In fact, one surprising consequence of Charles’s execution was his almost overnight transformation from ‘most-hated’ public figure to ‘martyr’. Even those who had fought on the side of the Parliamentarians felt that death was a step too far for a monarch appointed by God. With reports of those present at that shocking day dipping their handkerchiefs in the King’s blood, the cult of Charles I as ‘Martyr King’ was begun.
While it might seem a modern concept to monetise trends, the death of the King and the subsequent mourning which followed his execution required accessories which were common to bereavement rituals of the time. Whereas during the Middle Ages the living retained some form of contact with the dead through the offering of prayers for the soul, this practice was stopped at the Reformation. Post-Reformation, the dead could only be remembered, not helped – and this remembrance was aided by rings or lockets. Such aids, or memento mori, fuse the natural human need to keep in mind the presence of a dead loved one with the old traditions, and wills often stipulated funds to supply mourners with such accoutrements.

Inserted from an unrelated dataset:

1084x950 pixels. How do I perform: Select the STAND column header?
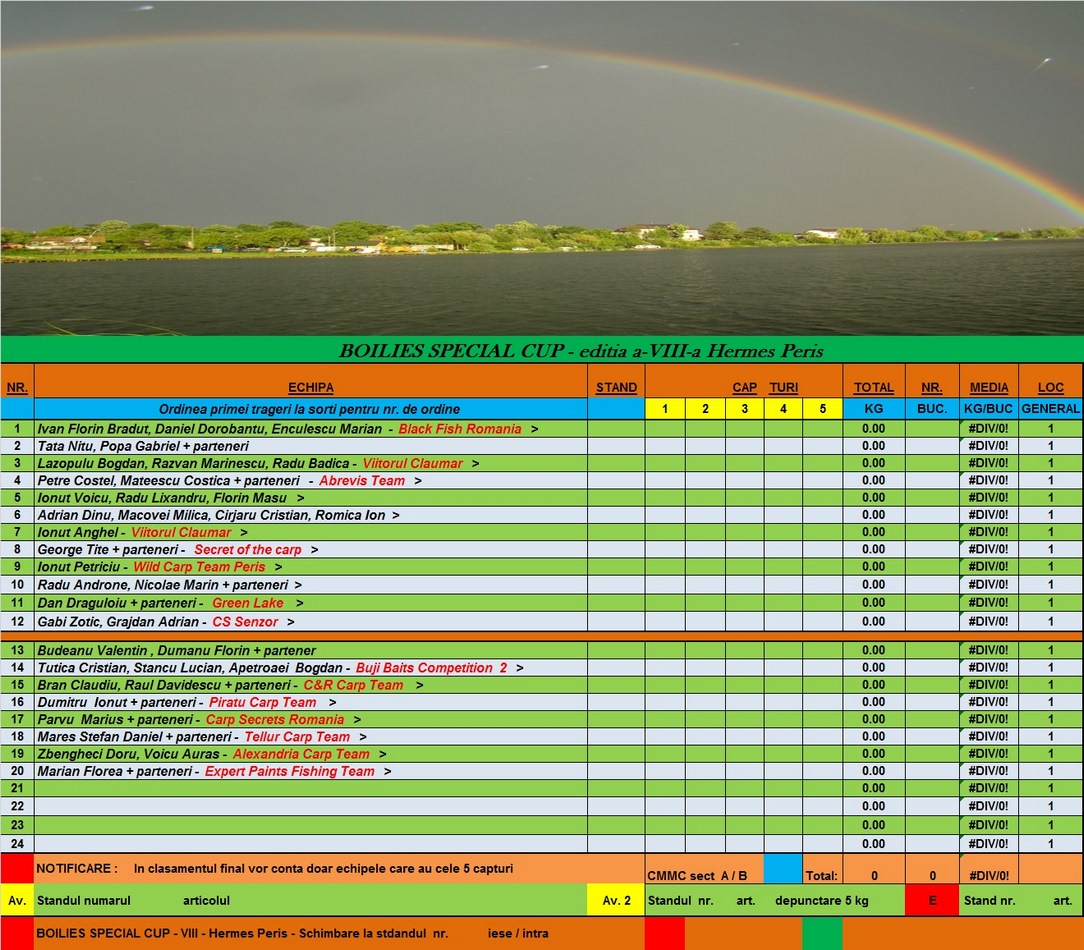coord(616,387)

The death of the King brought forth a whole range of mourning paraphernalia – from individually commissioned paintings (such as ‘The Execution of Charles I’ – by an unknown artist who collaborated eye-witness accounts and contemporary engravings to produce a painted account of the day Fig. 3) to mass-produced rings with crude enamel portraits of the King’s face (Fig.4). As images commemorating Charles I’s execution were suppressed in England, the miniature is cased and can be closed to keep the contents secret. It is likely that the miniature was painted and imported from the continent, most likely Holland, the image of the King taken from engravings, such as those by Wenceslas Hollar (1607–1677) (Fig.5).

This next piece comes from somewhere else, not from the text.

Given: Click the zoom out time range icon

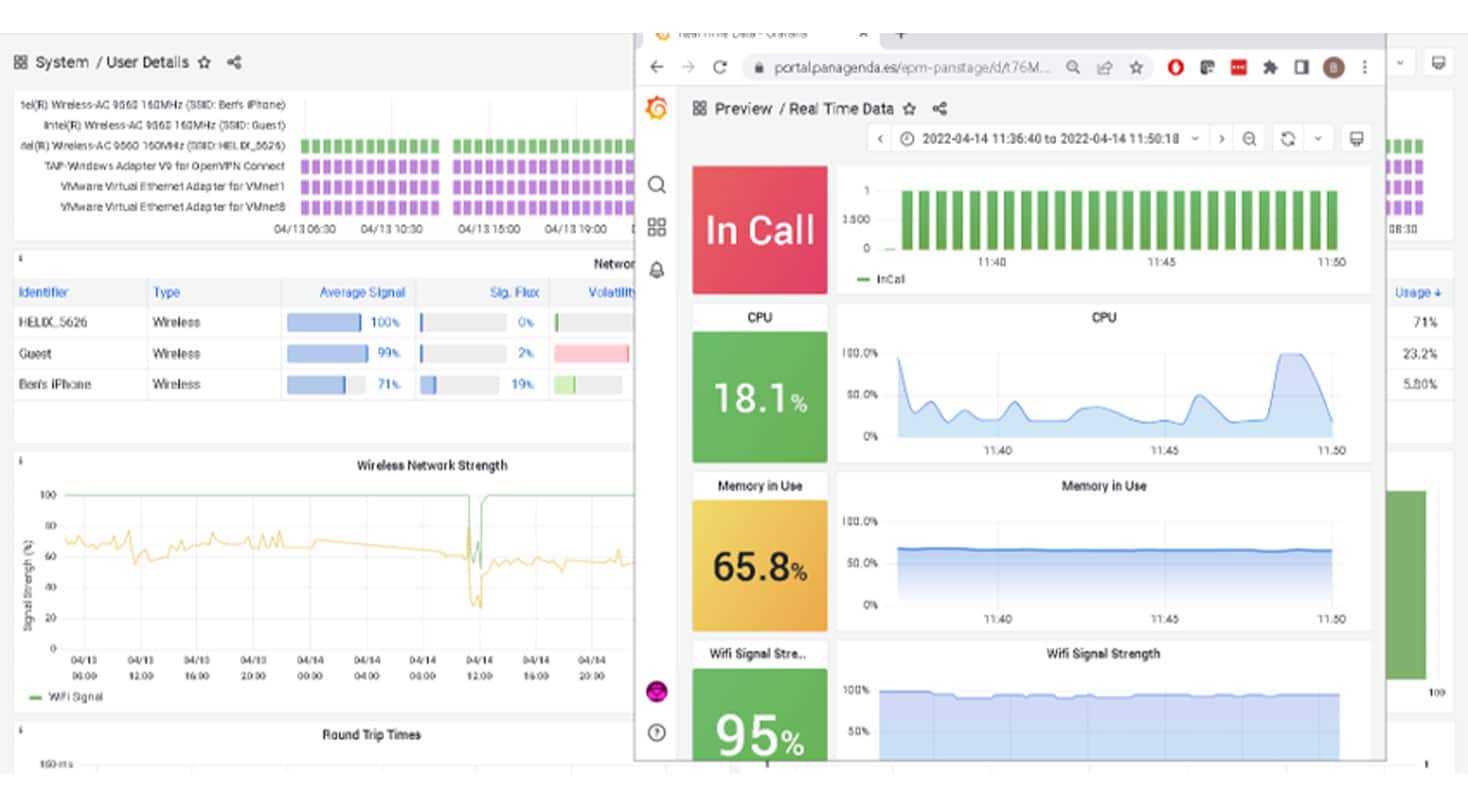Looking at the screenshot, I should click(1249, 139).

There is no documentary evidence which reveals the exact purpose of the current miniature or others like it. The figure of Charles I has been painted in a basic fashion, the costume on the fragile mica overlays similarly primitive and the case inexpensively crafted – this is not an object made with posterity in mind. While it may seem to be fulfilling the role of a memento mori, in a kinetic and interactive fashion, it is interesting to note that there are other versions of this type of portrait, some showing a female subject who could be dressed provocatively as a nun or a courtesan (Fig.6). So was this work simply a form of entertainment – a sickening retelling of the moment that the King lost his head? Given that the user can play with the narrative of time, were these miniatures also a way of examining alternative outcomes to the reality of how events unfolded?
We may never know how or why the original owner of this portrait commissioned it – or their political leanings – but the very survival of this everyday object provides an insight into how individuals attempted to comprehend one of the most complex and disturbing periods of England’s history.